E-commerce e vendita online: quando è obbligatorio aprire la partita iva

E-commerce e vendita online: quando è obbligatorio aprire la partita iva

Aprire la Partita IVA per vendere online è sempre necessario? Ecco la normativa di riferimento e come agire in base al canale e alle diverse modalità.

Vendita occasionale e vendita abituale

Uno dei principi su cui si basa la disciplina relativa alla Partita IVA riguarda la distinzione tra vendita occasionale e vendita abituale. La disparità non è dovuta al reddito percepito, bensì alla modalità di svolgimento dell’attività stessa.

Se la vendita occasionale avviene in modo sporadico e non organizzato, senza continuità e senza generare reddito d’impresa, la vendita abituale si verifica invece nel momento in cui l’attività si caratterizza per abitualità e continuità.

In tutti i casi in cui un contribuente esercita un’attività commerciale in modo abituale e continuativo, nello specifico, vige l’obbligo di aprire la Partita IVA.

Vendita online con Partita IVA: casistica completa

La vendita online si declina attraverso una lunga serie di canali differenti, spaziando dal vero e proprio e-commerce al più semplice second-hand, fino ai più innovativi dropshipping e reselling. Passare in rassegna la casistica completa è molto utile per individuare gli obblighi fiscali relativi a ciascuna tipologia.

E-commerce

L’e-commerce deve essere considerato come un negozio fisico a tutti gli effetti, che fa capo a un’unica azienda ed è finalizzato alla vendita di varie tipologie di beni.

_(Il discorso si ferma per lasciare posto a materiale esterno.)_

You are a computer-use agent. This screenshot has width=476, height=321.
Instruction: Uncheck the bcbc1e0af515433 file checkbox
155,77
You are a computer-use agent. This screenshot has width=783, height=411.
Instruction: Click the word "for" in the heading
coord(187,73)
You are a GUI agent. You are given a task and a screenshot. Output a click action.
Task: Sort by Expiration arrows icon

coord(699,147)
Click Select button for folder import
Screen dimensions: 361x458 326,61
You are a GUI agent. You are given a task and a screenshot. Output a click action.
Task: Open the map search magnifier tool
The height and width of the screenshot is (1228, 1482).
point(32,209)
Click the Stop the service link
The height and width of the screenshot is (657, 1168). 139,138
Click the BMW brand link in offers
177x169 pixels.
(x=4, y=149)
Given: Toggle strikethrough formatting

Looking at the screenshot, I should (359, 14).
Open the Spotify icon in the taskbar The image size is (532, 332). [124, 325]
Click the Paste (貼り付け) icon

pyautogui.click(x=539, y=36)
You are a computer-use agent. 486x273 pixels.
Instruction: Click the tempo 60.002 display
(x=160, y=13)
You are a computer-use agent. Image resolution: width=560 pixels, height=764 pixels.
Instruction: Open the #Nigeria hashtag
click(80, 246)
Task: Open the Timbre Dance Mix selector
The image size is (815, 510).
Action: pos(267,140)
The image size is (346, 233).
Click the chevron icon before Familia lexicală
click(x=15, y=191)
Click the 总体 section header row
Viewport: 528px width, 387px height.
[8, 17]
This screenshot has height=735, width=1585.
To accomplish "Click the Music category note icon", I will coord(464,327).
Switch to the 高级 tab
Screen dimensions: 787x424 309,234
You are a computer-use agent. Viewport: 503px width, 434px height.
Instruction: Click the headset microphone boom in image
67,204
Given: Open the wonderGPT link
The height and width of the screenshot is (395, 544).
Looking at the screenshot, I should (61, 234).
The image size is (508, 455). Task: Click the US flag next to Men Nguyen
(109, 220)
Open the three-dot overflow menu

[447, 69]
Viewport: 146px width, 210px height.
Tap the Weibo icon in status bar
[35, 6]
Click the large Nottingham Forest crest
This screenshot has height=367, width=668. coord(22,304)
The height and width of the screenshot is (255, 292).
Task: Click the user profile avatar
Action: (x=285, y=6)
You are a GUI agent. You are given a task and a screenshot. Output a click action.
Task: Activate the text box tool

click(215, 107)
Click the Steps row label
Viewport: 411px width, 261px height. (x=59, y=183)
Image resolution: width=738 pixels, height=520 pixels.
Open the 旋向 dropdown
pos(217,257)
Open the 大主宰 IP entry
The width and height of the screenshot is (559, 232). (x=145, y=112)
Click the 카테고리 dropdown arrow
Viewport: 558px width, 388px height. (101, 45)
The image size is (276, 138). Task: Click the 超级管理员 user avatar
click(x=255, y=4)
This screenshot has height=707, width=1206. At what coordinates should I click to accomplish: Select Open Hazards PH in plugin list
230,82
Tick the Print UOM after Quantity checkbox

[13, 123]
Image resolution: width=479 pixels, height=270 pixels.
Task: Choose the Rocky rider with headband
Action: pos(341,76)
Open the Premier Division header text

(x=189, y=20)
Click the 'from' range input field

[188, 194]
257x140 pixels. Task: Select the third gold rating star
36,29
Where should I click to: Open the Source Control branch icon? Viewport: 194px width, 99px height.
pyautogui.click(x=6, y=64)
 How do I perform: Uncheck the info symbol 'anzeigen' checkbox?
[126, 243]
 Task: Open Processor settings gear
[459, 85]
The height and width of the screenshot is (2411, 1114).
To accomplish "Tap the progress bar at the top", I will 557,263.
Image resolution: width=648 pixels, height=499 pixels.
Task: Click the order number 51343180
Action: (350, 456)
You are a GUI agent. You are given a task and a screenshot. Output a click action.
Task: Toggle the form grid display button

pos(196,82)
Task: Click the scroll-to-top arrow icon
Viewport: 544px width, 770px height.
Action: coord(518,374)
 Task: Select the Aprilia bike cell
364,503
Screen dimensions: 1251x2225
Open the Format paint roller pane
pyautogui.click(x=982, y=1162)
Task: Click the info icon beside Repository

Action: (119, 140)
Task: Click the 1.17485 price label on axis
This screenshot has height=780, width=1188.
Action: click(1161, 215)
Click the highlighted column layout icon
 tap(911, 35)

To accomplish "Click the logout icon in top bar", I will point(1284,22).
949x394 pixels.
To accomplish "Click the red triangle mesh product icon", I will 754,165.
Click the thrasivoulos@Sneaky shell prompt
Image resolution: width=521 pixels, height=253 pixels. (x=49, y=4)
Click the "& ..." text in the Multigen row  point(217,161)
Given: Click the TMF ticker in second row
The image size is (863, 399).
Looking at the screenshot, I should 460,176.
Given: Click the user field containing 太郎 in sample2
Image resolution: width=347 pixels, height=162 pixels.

È uno store virtuale, organizzato e strutturato, che impone l’apertura della Partita IVA e altri adempimenti fiscali previsti per il commercio elettronico.

Marketplace

A differenza dell’e-commerce, il marketplace (come Amazon ed eBay solo per fare alcuni esempi) è una piattaforma online che raggruppa al suo interno numerosi venditori. Questi ultimi, se vendono in modo sistematico, abitualmente e non occasionalmente, sono certamente tenuti ad aprire la Partita IVA.

Dropshipping

Anche il dropshipping viene considerata un’attività commerciale svolta in modo continuativo e professionale, rendendo necessaria l’apertura della Partita IVA.

La sua peculiarità è la vendita di prodotti al dettaglio in collaborazione con uno o più fornitori esterni, che su richiesta prevedono a inviare il bene acquistato direttamente all’acquirente consentendo al venditore di non occuparsi della spedizione e dello stoccaggio.

Reselling

Vendere un prodotto particolarmente ricercato, o fuori produzione, a un prezzo maggiorato: il reselling consiste proprio in questo e richiede l’apertura della Partita IVA se l’attività di vendita viene svolta dal reseller in modo continuativo e organizzato.

Second-hand

Per quanto riguarda il commercio second-hand di beni usati, infine, è sempre necessario tener conto della modalità di vendita per capire se si è tenuti a rispettare specifici adempimenti fiscali.

Non sono previsti oneri se la vendita è saltuaria e occasionale, mentre un’attività commerciale continuativa, anche in questo caso, presuppone la regolarizzazione attraverso l’apertura della Partita IVA.